Mulching the soil surface with peanut hulls, rice hulls, straw, or dried grass will greatly reduce water evaporation losses. Mulching has several other benefits (see Chapter 8) but may attract crickets, ants, termites, slugs, and other harmful insects. Consider both preemergence and post-emergence mulching.

Choice of seedbed: Raised beds (if not mulched) dry out more quickly than sunken or flat beds. Under very dry conditions, sunken beds are usually the best choice, especially since they prevent water from running off. (See Chapter 4 for seedbed styles).

Microcatchments are shallow "bowls" from about 30 cm to several meters in diameter made in the soil with a plant or tree placed in the center. They are very effective at collecting water from the surrounding area and concentrating it around the roots. In rainy conditions, however, they may promote poor drainage and encourage soil-borne diseases.

Various kinds of macrocatchments can be used which collect water from larger areas that have moderate slopes. One technique is contour damming where soil barriers are run across the slope to collect water runoff.

Soil conservation measures like contouring and terracing will markedly improve water retention by lessening runoff from rainfall or watering. See Chapter 3.

Rainwater can be collected off roofs and used for gardening. Each sq. meter of roof will provide 1 liter of water per I mm of rainfall.

Good weed control will also reduce water losses, because weeds can use up considerable amounts of water.

Where soils are very clayey and compacted, double-digging the plots and adding organic matter to the subsoil will improve rooting depth and allow greater intervals between watering. (See Chapter 4).

Adding compost or manure to sandy soils will increase their water-holding capacity.

Use partial shade on less heat tolerant crops like lettuce and the Crucifer family ( cabbage, broccoli, cauliflower, etc.).

The "double transplant" ("double nursery") method of raising vegie transplants is worth trying. When transplants are big enough to be set in the field, they are instead transplanted to a larger nursery seedbed where they can be spaced about 15 cm apart. This allows them to be kept in a confined area much longer, thus saving water as well as labor. This method works well with tomatoes, since they have good tolerance to delayed field-setting. (They should be "deep set" when transplanted so that most of the stem is buried underground where it will generate new roots; most other vegies lack this ability.)

Choose drought-resistant varieties: This applies more to field crops like maize where more work has been done on selection and breeding for drought resistance. For example, even though maize isn't very drought tolerant, there is considerable variation among varieties. However, choosing drought tolerance at the expense of needed disease resistance or other desirable traits may not be a good tradeoff.

Balanced fertilization, whether chemical or organic, helps improve water use efficiency by stimulating more extensive root growth. Note, however, that crops can't utilize as much fertilizer when moisture is limiting.

Soil nematode control: When present, root-feeding nematodes can seriously inhibit water (and fertilizer) uptake by plant roots.

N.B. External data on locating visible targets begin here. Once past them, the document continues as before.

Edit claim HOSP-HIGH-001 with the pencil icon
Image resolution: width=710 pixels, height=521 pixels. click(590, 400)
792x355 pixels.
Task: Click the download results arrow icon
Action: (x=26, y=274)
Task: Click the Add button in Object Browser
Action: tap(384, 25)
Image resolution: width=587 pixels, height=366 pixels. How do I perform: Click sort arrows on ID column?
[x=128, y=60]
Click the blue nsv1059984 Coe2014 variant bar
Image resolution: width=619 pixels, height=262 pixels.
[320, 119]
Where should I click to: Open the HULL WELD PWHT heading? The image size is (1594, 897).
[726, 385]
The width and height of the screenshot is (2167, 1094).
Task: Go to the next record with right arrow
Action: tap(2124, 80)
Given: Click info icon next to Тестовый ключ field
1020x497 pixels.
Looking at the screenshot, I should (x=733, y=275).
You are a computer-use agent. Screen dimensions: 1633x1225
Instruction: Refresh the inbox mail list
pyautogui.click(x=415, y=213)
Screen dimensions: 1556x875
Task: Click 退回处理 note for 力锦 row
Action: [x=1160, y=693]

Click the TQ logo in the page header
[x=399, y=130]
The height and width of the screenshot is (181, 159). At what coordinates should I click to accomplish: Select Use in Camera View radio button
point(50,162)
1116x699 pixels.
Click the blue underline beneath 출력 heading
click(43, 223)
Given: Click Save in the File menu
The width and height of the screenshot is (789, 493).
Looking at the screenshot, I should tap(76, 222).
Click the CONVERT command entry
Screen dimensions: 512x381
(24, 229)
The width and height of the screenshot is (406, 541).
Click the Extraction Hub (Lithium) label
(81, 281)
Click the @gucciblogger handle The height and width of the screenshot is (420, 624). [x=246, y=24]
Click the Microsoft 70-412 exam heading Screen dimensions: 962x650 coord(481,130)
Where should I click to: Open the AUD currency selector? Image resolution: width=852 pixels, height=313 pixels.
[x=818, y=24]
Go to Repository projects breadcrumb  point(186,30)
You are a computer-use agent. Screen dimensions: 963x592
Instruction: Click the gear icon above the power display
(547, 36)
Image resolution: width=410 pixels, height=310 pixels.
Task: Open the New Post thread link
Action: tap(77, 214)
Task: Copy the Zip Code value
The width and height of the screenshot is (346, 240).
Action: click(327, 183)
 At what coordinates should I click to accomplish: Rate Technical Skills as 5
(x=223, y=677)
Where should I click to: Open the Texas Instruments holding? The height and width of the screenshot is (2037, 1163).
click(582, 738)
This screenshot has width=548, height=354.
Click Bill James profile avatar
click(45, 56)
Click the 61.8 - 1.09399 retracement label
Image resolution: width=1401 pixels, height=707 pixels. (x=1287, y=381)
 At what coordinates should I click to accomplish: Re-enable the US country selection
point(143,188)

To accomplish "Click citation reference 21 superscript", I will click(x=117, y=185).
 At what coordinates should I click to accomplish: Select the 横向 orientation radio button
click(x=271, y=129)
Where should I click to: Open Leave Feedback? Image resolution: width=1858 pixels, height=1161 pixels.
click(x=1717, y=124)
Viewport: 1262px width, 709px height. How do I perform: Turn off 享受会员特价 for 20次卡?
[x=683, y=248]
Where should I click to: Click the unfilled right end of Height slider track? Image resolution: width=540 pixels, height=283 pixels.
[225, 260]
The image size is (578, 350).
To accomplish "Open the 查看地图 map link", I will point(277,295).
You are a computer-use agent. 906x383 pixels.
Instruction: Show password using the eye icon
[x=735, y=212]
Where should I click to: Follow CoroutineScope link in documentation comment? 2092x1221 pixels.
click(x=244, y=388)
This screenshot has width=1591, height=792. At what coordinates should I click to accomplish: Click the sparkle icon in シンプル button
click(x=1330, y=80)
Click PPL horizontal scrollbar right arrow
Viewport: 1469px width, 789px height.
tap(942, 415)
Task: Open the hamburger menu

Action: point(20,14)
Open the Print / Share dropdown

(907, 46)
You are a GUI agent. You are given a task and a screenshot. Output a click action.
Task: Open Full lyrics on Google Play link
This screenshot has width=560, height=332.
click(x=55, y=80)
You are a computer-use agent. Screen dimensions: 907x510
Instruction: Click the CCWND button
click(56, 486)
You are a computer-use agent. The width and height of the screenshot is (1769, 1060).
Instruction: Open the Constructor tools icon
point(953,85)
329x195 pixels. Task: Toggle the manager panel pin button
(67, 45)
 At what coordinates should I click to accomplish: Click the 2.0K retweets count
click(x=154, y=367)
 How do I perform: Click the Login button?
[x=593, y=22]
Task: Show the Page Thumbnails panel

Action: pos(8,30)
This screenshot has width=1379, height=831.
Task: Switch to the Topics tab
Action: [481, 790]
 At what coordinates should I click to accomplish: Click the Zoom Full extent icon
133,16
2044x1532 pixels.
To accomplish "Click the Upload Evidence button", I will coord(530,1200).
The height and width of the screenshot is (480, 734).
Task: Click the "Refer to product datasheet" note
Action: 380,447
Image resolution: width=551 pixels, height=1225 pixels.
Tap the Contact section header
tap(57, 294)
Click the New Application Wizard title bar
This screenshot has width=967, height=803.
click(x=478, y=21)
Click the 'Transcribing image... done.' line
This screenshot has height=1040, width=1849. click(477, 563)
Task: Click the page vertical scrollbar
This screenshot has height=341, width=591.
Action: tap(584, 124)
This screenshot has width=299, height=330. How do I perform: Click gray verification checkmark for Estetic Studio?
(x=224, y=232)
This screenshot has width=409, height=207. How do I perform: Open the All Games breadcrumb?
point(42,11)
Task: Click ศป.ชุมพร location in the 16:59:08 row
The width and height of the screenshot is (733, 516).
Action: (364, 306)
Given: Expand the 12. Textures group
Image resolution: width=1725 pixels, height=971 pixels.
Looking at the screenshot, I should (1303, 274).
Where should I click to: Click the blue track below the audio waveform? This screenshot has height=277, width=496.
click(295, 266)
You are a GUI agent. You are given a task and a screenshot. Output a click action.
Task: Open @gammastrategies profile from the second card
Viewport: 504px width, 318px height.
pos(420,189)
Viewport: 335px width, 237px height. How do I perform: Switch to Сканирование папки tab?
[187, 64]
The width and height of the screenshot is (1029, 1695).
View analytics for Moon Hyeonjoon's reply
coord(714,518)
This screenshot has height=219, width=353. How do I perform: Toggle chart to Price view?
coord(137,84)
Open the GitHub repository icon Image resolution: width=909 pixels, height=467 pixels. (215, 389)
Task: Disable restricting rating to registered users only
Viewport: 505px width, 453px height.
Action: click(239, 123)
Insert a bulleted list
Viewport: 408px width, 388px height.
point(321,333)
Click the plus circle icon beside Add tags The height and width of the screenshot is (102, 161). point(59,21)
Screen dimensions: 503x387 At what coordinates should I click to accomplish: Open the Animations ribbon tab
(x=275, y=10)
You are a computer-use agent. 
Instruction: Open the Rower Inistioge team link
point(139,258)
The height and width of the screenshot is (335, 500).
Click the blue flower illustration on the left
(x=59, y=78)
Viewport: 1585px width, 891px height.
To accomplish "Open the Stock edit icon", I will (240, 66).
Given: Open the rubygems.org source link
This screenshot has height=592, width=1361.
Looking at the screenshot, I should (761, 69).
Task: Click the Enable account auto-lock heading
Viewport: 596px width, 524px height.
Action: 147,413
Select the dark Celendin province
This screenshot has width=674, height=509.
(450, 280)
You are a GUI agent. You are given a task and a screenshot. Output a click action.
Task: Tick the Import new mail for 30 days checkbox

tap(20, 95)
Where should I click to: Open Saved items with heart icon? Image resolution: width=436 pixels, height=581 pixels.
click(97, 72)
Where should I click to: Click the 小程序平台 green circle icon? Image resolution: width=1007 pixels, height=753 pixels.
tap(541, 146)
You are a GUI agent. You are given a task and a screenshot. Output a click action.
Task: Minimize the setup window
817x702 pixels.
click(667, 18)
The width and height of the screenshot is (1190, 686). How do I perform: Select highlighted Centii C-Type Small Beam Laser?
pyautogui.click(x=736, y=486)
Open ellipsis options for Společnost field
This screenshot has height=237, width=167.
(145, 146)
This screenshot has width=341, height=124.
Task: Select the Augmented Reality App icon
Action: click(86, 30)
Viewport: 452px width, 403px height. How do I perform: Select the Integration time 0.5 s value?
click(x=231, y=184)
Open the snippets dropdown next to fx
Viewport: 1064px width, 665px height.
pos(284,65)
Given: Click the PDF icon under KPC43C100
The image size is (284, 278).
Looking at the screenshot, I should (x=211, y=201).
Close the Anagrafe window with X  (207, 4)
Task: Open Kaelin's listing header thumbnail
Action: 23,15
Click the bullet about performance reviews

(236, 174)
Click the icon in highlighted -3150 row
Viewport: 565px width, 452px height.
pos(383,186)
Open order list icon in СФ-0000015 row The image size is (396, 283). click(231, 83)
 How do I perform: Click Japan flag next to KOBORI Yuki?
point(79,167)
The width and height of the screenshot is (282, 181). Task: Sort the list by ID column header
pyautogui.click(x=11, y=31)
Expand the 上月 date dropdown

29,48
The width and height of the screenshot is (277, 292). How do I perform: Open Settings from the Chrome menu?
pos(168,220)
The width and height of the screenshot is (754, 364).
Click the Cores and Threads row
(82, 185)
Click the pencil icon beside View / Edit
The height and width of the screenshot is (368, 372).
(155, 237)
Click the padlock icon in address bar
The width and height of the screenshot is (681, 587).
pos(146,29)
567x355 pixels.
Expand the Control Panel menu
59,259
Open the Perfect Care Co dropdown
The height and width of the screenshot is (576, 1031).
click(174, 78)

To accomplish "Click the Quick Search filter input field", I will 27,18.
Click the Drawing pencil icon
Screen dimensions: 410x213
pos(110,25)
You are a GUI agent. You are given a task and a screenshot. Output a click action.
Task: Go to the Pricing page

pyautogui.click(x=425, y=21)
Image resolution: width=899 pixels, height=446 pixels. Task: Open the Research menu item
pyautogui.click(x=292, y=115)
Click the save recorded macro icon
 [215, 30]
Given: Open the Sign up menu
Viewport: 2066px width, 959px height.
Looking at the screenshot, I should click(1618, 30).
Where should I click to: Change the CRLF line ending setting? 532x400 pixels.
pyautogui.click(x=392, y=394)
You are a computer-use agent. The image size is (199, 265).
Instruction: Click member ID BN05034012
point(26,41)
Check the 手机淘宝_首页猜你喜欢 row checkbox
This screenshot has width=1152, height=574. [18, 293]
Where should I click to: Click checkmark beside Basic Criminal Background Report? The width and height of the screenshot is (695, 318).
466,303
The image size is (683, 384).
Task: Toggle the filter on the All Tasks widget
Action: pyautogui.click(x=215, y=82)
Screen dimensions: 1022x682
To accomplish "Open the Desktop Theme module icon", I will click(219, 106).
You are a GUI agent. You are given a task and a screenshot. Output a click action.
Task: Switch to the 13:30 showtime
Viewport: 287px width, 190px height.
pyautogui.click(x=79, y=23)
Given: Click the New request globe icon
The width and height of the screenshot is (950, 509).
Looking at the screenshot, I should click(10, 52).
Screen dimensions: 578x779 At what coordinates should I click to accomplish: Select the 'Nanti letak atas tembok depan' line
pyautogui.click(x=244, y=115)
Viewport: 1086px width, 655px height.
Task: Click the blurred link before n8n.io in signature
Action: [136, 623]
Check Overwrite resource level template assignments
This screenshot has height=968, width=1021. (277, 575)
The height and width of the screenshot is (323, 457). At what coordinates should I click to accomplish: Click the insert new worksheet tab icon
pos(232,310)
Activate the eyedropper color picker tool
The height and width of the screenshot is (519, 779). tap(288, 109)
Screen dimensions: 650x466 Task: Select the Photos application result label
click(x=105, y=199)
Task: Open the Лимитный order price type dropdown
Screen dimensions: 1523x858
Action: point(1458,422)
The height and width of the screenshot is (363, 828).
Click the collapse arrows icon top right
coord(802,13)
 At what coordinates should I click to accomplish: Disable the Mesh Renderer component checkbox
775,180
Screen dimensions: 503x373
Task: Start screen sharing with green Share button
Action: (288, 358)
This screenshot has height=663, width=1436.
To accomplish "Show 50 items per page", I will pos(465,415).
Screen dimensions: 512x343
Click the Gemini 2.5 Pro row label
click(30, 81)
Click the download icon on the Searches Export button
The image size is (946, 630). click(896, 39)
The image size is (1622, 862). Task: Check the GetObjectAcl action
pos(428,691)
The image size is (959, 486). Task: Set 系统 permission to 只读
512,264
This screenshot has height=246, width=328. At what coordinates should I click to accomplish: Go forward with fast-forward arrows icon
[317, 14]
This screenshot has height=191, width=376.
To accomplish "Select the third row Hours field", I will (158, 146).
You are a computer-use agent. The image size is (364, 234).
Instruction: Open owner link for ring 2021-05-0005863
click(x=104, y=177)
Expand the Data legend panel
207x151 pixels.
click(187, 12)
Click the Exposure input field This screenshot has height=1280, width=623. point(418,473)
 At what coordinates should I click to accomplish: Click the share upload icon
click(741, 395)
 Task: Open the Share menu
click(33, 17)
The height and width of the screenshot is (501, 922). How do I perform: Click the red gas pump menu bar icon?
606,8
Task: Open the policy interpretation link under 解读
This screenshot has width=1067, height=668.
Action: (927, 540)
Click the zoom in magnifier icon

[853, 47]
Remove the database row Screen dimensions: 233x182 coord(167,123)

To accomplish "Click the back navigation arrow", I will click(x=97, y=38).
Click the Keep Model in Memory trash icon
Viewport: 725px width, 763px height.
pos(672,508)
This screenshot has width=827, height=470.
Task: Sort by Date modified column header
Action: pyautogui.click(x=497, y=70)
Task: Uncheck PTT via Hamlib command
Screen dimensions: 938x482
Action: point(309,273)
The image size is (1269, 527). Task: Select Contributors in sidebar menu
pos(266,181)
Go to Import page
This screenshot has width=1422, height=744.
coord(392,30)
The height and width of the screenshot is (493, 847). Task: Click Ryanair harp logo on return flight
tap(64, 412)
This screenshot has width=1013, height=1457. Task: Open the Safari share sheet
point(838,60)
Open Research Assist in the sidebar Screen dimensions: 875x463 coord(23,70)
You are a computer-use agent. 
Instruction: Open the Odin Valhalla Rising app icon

Drip irrigation is a method of supplying water to plants by running small diameter plastic tubing down the row. Porous tubing (trickle tubing) is used for closely-spaced crops like carrots; for crops wider-spaced crops such as tomatoes, small individual emitters are used to concentrate the water around the plants. Water is provided at low volume and pressure, and plants are watered about once every day or two.

Drip irrigation can save water by delivering it close to the plants and by reducing water runoff and the amount of wetted soil surface prone to evaporation. However, water use efficiency is highest when the system is used with widely-spaced plants like tomatoes and squash since less area needs to be wetted. Orip irrigation is relatively inexpensive and, except for the micro-tubing, most components can be fabricated from in-country materials. Fertilizer can also be distributed through the system, though special soluble types are needed. The main problem with drip irrigation is its tendency to clog, even when fiItering is used. Improved tubing and emitter designs have overcome this problem somewhat. With care, the microtubing may be used for several seasons.